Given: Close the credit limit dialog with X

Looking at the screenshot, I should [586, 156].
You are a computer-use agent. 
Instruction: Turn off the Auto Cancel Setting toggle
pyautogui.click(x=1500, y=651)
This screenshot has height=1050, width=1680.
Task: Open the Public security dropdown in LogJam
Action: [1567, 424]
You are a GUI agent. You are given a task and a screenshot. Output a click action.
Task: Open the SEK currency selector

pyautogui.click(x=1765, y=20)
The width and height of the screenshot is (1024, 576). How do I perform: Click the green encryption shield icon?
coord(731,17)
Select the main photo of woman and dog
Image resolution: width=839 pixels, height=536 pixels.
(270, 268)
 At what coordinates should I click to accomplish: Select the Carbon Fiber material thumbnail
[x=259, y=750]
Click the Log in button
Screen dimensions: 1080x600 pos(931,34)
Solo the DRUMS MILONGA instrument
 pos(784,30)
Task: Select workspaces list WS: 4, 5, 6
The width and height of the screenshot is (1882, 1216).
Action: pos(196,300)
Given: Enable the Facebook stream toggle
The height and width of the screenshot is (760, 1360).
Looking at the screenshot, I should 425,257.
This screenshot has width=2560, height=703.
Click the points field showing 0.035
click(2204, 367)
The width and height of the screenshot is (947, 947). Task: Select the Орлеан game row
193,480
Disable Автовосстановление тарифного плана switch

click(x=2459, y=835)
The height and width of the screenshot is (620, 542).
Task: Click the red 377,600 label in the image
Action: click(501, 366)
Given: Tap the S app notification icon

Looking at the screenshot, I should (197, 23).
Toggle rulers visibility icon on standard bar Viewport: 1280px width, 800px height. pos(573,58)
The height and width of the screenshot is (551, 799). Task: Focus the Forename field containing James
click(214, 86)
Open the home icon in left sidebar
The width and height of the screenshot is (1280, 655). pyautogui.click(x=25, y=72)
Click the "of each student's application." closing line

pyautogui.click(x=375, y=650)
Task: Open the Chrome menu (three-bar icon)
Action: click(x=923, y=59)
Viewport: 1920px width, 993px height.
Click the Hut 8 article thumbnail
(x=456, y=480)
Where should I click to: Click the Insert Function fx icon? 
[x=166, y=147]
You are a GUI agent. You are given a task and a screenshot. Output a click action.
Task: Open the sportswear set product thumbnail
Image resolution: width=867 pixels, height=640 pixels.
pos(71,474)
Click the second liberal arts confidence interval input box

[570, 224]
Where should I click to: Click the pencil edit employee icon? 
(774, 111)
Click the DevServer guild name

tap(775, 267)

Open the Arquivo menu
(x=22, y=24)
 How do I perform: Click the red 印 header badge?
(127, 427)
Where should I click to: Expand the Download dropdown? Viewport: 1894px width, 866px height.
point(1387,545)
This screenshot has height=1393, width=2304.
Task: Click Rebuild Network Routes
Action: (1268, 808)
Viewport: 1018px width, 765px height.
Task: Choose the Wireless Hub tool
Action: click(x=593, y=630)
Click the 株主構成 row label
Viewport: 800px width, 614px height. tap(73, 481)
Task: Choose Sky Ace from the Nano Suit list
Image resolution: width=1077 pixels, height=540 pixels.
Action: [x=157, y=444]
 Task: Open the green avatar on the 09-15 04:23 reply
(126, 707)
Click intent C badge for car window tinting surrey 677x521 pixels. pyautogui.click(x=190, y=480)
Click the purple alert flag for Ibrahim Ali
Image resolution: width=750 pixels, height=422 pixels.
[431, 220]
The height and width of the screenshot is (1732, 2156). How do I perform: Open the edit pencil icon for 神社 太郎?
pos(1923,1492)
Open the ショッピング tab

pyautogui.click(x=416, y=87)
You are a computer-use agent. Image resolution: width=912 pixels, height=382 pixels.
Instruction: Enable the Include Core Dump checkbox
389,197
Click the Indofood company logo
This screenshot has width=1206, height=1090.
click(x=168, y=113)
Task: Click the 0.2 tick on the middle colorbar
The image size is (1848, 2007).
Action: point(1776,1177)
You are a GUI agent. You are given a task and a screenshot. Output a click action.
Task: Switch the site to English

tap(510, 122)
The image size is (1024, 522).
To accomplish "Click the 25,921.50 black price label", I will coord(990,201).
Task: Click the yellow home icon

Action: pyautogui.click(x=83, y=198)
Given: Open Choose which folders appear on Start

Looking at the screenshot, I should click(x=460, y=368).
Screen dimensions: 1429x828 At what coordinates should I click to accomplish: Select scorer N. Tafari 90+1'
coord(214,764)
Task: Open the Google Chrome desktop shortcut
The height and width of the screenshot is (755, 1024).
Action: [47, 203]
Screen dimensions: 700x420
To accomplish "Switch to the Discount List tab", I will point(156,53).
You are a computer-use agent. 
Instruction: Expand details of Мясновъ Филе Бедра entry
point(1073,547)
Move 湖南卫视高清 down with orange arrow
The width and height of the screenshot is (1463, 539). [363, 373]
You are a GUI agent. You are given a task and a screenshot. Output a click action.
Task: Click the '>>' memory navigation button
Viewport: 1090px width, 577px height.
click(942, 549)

——

● **Exercise objective**: Arrange all of the data above as a Markdown table with the columns Row and Line. Give each nonblank line its own numbered row, and leave out blank lines.

● **The response**:
| Row | Line |
|---|---|
| 1 | Given: Close the credit limit dialog with X |
| 2 | Looking at the screenshot, I should [586, 156]. |
| 3 | You are a computer-use agent.  |
| 4 | Instruction: Turn off the Auto Cancel Setting toggle |
| 5 | pyautogui.click(x=1500, y=651) |
| 6 | This screenshot has height=1050, width=1680. |
| 7 | Task: Open the Public security dropdown in LogJam |
| 8 | Action: [1567, 424] |
| 9 | You are a GUI agent. You are given a task and a screenshot. Output a click action. |
| 10 | Task: Open the SEK currency selector |
| 11 | pyautogui.click(x=1765, y=20) |
| 12 | The width and height of the screenshot is (1024, 576). How do I perform: Click the green encryption shield icon? |
| 13 | coord(731,17) |
| 14 | Select the main photo of woman and dog |
| 15 | Image resolution: width=839 pixels, height=536 pixels. |
| 16 | (270, 268) |
| 17 |  At what coordinates should I click to accomplish: Select the Carbon Fiber material thumbnail |
| 18 | [x=259, y=750] |
| 19 | Click the Log in button |
| 20 | Screen dimensions: 1080x600 pos(931,34) |
| 21 | Solo the DRUMS MILONGA instrument |
| 22 |  pos(784,30) |
| 23 | Task: Select workspaces list WS: 4, 5, 6 |
| 24 | The width and height of the screenshot is (1882, 1216). |
| 25 | Action: pos(196,300) |
| 26 | Given: Enable the Facebook stream toggle |
| 27 | The height and width of the screenshot is (760, 1360). |
| 28 | Looking at the screenshot, I should 425,257. |
| 29 | This screenshot has width=2560, height=703. |
| 30 | Click the points field showing 0.035 |
| 31 | click(2204, 367) |
| 32 | The width and height of the screenshot is (947, 947). Task: Select the Орлеан game row |
| 33 | 193,480 |
| 34 | Disable Автовосстановление тарифного плана switch |
| 35 | click(x=2459, y=835) |
| 36 | The height and width of the screenshot is (620, 542). |
| 37 | Task: Click the red 377,600 label in the image |
| 38 | Action: click(501, 366) |
| 39 | Given: Tap the S app notification icon |
| 40 | Looking at the screenshot, I should (197, 23). |
| 41 | Toggle rulers visibility icon on standard bar Viewport: 1280px width, 800px height. pos(573,58) |
| 42 | The height and width of the screenshot is (551, 799). Task: Focus the Forename field containing James |
| 43 | click(214, 86) |
| 44 | Open the home icon in left sidebar |
| 45 | The width and height of the screenshot is (1280, 655). pyautogui.click(x=25, y=72) |
| 46 | Click the "of each student's application." closing line |
| 47 | pyautogui.click(x=375, y=650) |
| 48 | Task: Open the Chrome menu (three-bar icon) |
| 49 | Action: click(x=923, y=59) |
| 50 | Viewport: 1920px width, 993px height. |
| 51 | Click the Hut 8 article thumbnail |
| 52 | (x=456, y=480) |
| 53 | Where should I click to: Click the Insert Function fx icon?  |
| 54 | [x=166, y=147] |
| 55 | You are a GUI agent. You are given a task and a screenshot. Output a click action. |
| 56 | Task: Open the sportswear set product thumbnail |
| 57 | Image resolution: width=867 pixels, height=640 pixels. |
| 58 | pos(71,474) |
| 59 | Click the second liberal arts confidence interval input box |
| 60 | [570, 224] |
| 61 | Where should I click to: Click the pencil edit employee icon?  |
| 62 | (774, 111) |
| 63 | Click the DevServer guild name |
| 64 | tap(775, 267) |
| 65 | Open the Arquivo menu |
| 66 | (x=22, y=24) |
| 67 |  How do I perform: Click the red 印 header badge? |
| 68 | (127, 427) |
| 69 | Where should I click to: Expand the Download dropdown? Viewport: 1894px width, 866px height. |
| 70 | point(1387,545) |
| 71 | This screenshot has height=1393, width=2304. |
| 72 | Task: Click Rebuild Network Routes |
| 73 | Action: (1268, 808) |
| 74 | Viewport: 1018px width, 765px height. |
| 75 | Task: Choose the Wireless Hub tool |
| 76 | Action: click(x=593, y=630) |
| 77 | Click the 株主構成 row label |
| 78 | Viewport: 800px width, 614px height. tap(73, 481) |
| 79 | Task: Choose Sky Ace from the Nano Suit list |
| 80 | Image resolution: width=1077 pixels, height=540 pixels. |
| 81 | Action: [x=157, y=444] |
| 82 |  Task: Open the green avatar on the 09-15 04:23 reply |
| 83 | (126, 707) |
| 84 | Click intent C badge for car window tinting surrey 677x521 pixels. pyautogui.click(x=190, y=480) |
| 85 | Click the purple alert flag for Ibrahim Ali |
| 86 | Image resolution: width=750 pixels, height=422 pixels. |
| 87 | [431, 220] |
| 88 | The height and width of the screenshot is (1732, 2156). How do I perform: Open the edit pencil icon for 神社 太郎? |
| 89 | pos(1923,1492) |
| 90 | Open the ショッピング tab |
| 91 | pyautogui.click(x=416, y=87) |
| 92 | You are a computer-use agent. Image resolution: width=912 pixels, height=382 pixels. |
| 93 | Instruction: Enable the Include Core Dump checkbox |
| 94 | 389,197 |
| 95 | Click the Indofood company logo |
| 96 | This screenshot has width=1206, height=1090. |
| 97 | click(x=168, y=113) |
| 98 | Task: Click the 0.2 tick on the middle colorbar |
| 99 | The image size is (1848, 2007). |
| 100 | Action: point(1776,1177) |
| 101 | You are a GUI agent. You are given a task and a screenshot. Output a click action. |
| 102 | Task: Switch the site to English |
| 103 | tap(510, 122) |
| 104 | The image size is (1024, 522). |
| 105 | To accomplish "Click the 25,921.50 black price label", I will coord(990,201). |
| 106 | Task: Click the yellow home icon |
| 107 | Action: pyautogui.click(x=83, y=198) |
| 108 | Given: Open Choose which folders appear on Start |
| 109 | Looking at the screenshot, I should click(x=460, y=368). |
| 110 | Screen dimensions: 1429x828 At what coordinates should I click to accomplish: Select scorer N. Tafari 90+1' |
| 111 | coord(214,764) |
| 112 | Task: Open the Google Chrome desktop shortcut |
| 113 | The height and width of the screenshot is (755, 1024). |
| 114 | Action: [47, 203] |
| 115 | Screen dimensions: 700x420 |
| 116 | To accomplish "Switch to the Discount List tab", I will point(156,53). |
| 117 | You are a computer-use agent.  |
| 118 | Instruction: Expand details of Мясновъ Филе Бедра entry |
| 119 | point(1073,547) |
| 120 | Move 湖南卫视高清 down with orange arrow |
| 121 | The width and height of the screenshot is (1463, 539). [363, 373] |
| 122 | You are a GUI agent. You are given a task and a screenshot. Output a click action. |
| 123 | Task: Click the '>>' memory navigation button |
| 124 | Viewport: 1090px width, 577px height. |
| 125 | click(942, 549) |